De rechtbank had eerder bepaald dat de hoofdverblijfplaats van de oudste zoon bij de man zou zijn, maar de man stelt dat de hoofdverblijfplaats van de jongere kinderen ook bij hem moet zijn vanwege de persoonlijke problematiek van de vrouw, waaronder overmatig alcohol- en marihuanagebruik. De vrouw ontkent deze beschuldigingen en stelt dat zij adequaat hulp heeft ontvangen en in staat is om voor de kinderen te zorgen.

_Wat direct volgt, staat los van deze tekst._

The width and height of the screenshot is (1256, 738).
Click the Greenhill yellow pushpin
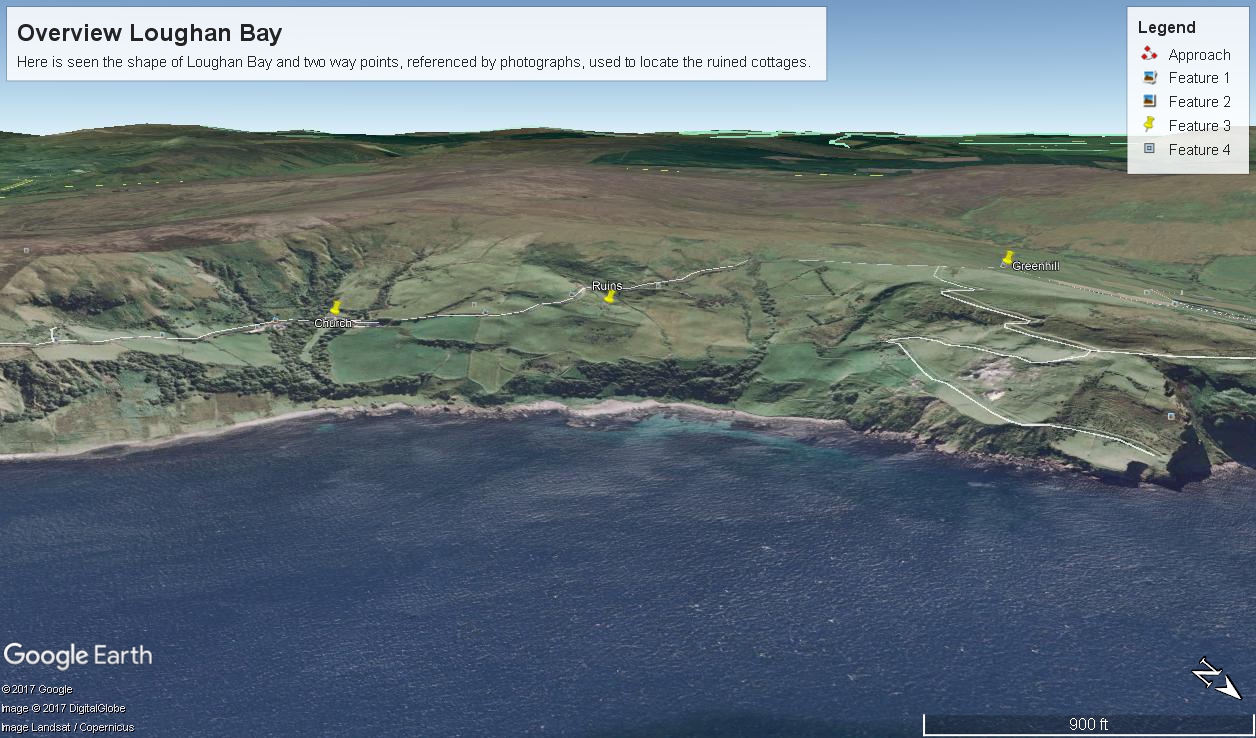click(x=1008, y=258)
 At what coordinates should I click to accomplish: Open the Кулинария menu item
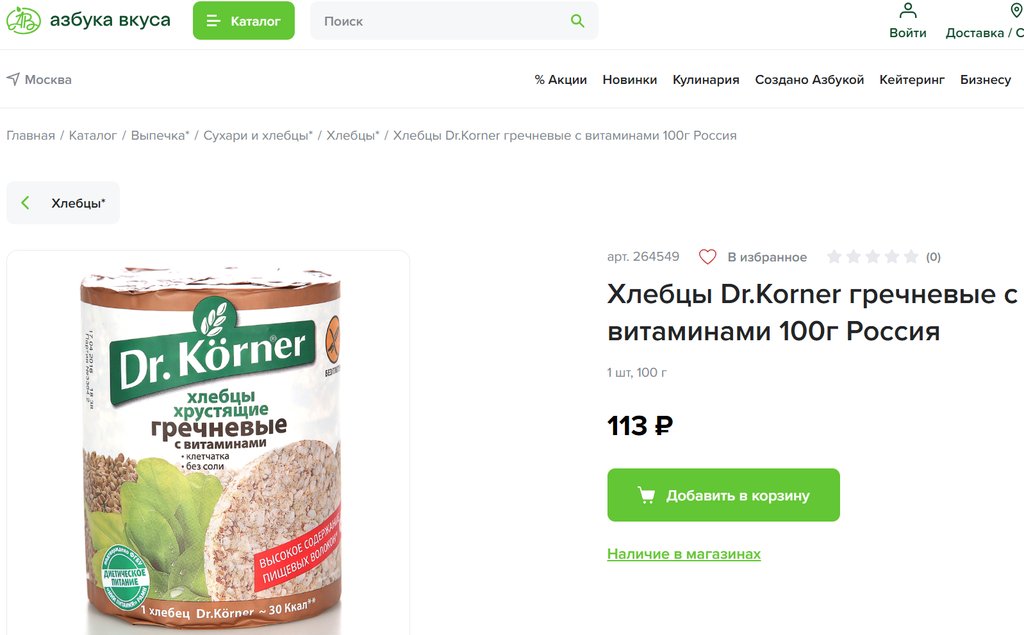pyautogui.click(x=705, y=80)
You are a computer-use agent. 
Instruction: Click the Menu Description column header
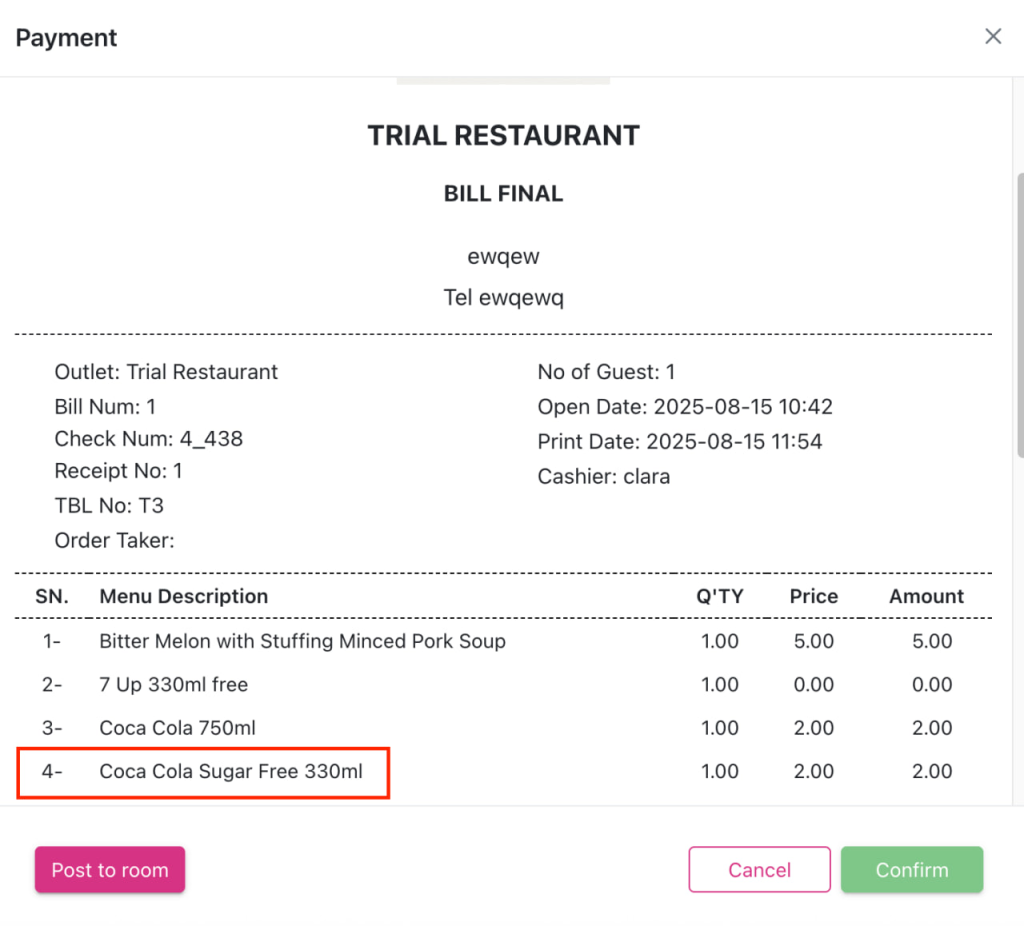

Het hof heeft de argumenten van beide partijen zorgvuldig afgewogen. De Raad voor de Kinderbescherming heeft in zijn rapportage geadviseerd om de hoofdverblijfplaats van de kinderen bij de vrouw te handhaven, omdat zij in staat is om een veilige en stabiele opvoedingsomgeving te bieden. Het hof heeft geconcludeerd dat de man niet voldoende bewijs heeft geleverd voor zijn claims over de opvoedingssituatie bij de vrouw. De huidige omgangsregeling, die in onderling overleg tussen partijen wordt uitgevoerd, biedt voorspelbaarheid en continuïteit voor de kinderen.
Uiteindelijk heeft het hof de beschikking van de rechtbank bekrachtigd en het verzoek van de man afgewezen. De beslissing benadrukt het belang van de kinderen en de noodzaak om hun band met beide ouders te behouden.